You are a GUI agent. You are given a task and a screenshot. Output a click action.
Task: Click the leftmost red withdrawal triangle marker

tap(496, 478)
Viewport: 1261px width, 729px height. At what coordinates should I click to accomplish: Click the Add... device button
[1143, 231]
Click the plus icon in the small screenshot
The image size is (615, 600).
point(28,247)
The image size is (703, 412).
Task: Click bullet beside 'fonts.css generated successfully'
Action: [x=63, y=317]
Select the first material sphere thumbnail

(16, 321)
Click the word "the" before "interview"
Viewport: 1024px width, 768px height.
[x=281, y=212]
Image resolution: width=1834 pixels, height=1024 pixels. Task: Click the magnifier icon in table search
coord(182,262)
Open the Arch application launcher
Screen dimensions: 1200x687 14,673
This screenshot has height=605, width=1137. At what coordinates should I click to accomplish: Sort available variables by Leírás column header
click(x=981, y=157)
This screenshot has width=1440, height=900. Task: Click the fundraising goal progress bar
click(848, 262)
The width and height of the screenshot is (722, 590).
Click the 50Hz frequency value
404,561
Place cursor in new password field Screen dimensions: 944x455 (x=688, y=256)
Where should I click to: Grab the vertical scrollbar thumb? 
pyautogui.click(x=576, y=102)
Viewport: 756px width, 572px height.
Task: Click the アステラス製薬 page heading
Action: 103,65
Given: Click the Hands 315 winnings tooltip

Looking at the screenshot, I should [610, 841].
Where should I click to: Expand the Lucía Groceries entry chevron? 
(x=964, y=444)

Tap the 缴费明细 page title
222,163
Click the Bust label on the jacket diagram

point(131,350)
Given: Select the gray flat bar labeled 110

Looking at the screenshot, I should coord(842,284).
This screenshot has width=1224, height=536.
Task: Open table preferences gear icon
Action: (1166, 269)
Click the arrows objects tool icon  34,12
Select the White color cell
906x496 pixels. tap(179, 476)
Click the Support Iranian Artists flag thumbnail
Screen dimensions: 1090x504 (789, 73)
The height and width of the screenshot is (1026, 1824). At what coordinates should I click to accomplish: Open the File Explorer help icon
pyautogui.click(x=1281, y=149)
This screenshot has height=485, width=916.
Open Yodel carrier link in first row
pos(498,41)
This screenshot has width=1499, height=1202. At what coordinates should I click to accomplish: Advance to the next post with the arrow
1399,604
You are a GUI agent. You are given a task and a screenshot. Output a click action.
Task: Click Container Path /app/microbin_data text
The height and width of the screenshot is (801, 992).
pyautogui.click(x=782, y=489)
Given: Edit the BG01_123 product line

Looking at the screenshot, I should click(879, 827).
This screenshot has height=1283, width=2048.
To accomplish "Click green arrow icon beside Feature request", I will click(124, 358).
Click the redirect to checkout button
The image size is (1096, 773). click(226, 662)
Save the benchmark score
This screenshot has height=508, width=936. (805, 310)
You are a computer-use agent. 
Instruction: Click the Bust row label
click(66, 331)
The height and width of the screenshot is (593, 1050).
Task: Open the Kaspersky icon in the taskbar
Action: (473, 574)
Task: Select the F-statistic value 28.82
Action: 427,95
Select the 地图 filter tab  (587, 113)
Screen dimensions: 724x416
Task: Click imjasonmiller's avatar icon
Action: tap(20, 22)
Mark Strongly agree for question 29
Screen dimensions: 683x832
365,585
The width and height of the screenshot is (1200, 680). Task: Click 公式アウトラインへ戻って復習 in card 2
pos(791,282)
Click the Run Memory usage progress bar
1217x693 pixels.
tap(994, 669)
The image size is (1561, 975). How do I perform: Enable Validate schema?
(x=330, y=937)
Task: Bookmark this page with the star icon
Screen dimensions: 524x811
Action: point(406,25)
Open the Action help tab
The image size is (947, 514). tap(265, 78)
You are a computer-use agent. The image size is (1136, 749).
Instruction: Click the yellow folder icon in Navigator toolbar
──────────
■ **Task goal**:
Return all the data above once more, precisely as given.

■ **Written response**:
You are a GUI agent. You are given a task and a screenshot. Output a click action.
Task: Click the leftmost red withdrawal triangle marker

tap(496, 478)
Viewport: 1261px width, 729px height. At what coordinates should I click to accomplish: Click the Add... device button
[1143, 231]
Click the plus icon in the small screenshot
The image size is (615, 600).
point(28,247)
The image size is (703, 412).
Task: Click bullet beside 'fonts.css generated successfully'
Action: [x=63, y=317]
Select the first material sphere thumbnail

(16, 321)
Click the word "the" before "interview"
Viewport: 1024px width, 768px height.
[x=281, y=212]
Image resolution: width=1834 pixels, height=1024 pixels. Task: Click the magnifier icon in table search
coord(182,262)
Open the Arch application launcher
Screen dimensions: 1200x687 14,673
This screenshot has height=605, width=1137. At what coordinates should I click to accomplish: Sort available variables by Leírás column header
click(x=981, y=157)
This screenshot has width=1440, height=900. Task: Click the fundraising goal progress bar
click(848, 262)
The width and height of the screenshot is (722, 590).
Click the 50Hz frequency value
404,561
Place cursor in new password field Screen dimensions: 944x455 (x=688, y=256)
Where should I click to: Grab the vertical scrollbar thumb? 
pyautogui.click(x=576, y=102)
Viewport: 756px width, 572px height.
Task: Click the アステラス製薬 page heading
Action: 103,65
Given: Click the Hands 315 winnings tooltip

Looking at the screenshot, I should [610, 841].
Where should I click to: Expand the Lucía Groceries entry chevron? 
(x=964, y=444)

Tap the 缴费明细 page title
222,163
Click the Bust label on the jacket diagram

point(131,350)
Given: Select the gray flat bar labeled 110

Looking at the screenshot, I should coord(842,284).
This screenshot has width=1224, height=536.
Task: Open table preferences gear icon
Action: (1166, 269)
Click the arrows objects tool icon  34,12
Select the White color cell
906x496 pixels. tap(179, 476)
Click the Support Iranian Artists flag thumbnail
Screen dimensions: 1090x504 (789, 73)
The height and width of the screenshot is (1026, 1824). At what coordinates should I click to accomplish: Open the File Explorer help icon
pyautogui.click(x=1281, y=149)
This screenshot has height=485, width=916.
Open Yodel carrier link in first row
pos(498,41)
This screenshot has width=1499, height=1202. At what coordinates should I click to accomplish: Advance to the next post with the arrow
1399,604
You are a GUI agent. You are given a task and a screenshot. Output a click action.
Task: Click Container Path /app/microbin_data text
The height and width of the screenshot is (801, 992).
pyautogui.click(x=782, y=489)
Given: Edit the BG01_123 product line

Looking at the screenshot, I should click(879, 827).
This screenshot has height=1283, width=2048.
To accomplish "Click green arrow icon beside Feature request", I will click(124, 358).
Click the redirect to checkout button
The image size is (1096, 773). click(226, 662)
Save the benchmark score
This screenshot has height=508, width=936. (805, 310)
You are a computer-use agent. 
Instruction: Click the Bust row label
click(66, 331)
The height and width of the screenshot is (593, 1050).
Task: Open the Kaspersky icon in the taskbar
Action: (473, 574)
Task: Select the F-statistic value 28.82
Action: 427,95
Select the 地图 filter tab  (587, 113)
Screen dimensions: 724x416
Task: Click imjasonmiller's avatar icon
Action: tap(20, 22)
Mark Strongly agree for question 29
Screen dimensions: 683x832
365,585
The width and height of the screenshot is (1200, 680). Task: Click 公式アウトラインへ戻って復習 in card 2
pos(791,282)
Click the Run Memory usage progress bar
1217x693 pixels.
tap(994, 669)
The image size is (1561, 975). How do I perform: Enable Validate schema?
(x=330, y=937)
Task: Bookmark this page with the star icon
Screen dimensions: 524x811
Action: point(406,25)
Open the Action help tab
The image size is (947, 514). tap(265, 78)
You are a computer-use agent. The image size is (1136, 749).
Instruction: Click the yellow folder icon in Navigator toolbar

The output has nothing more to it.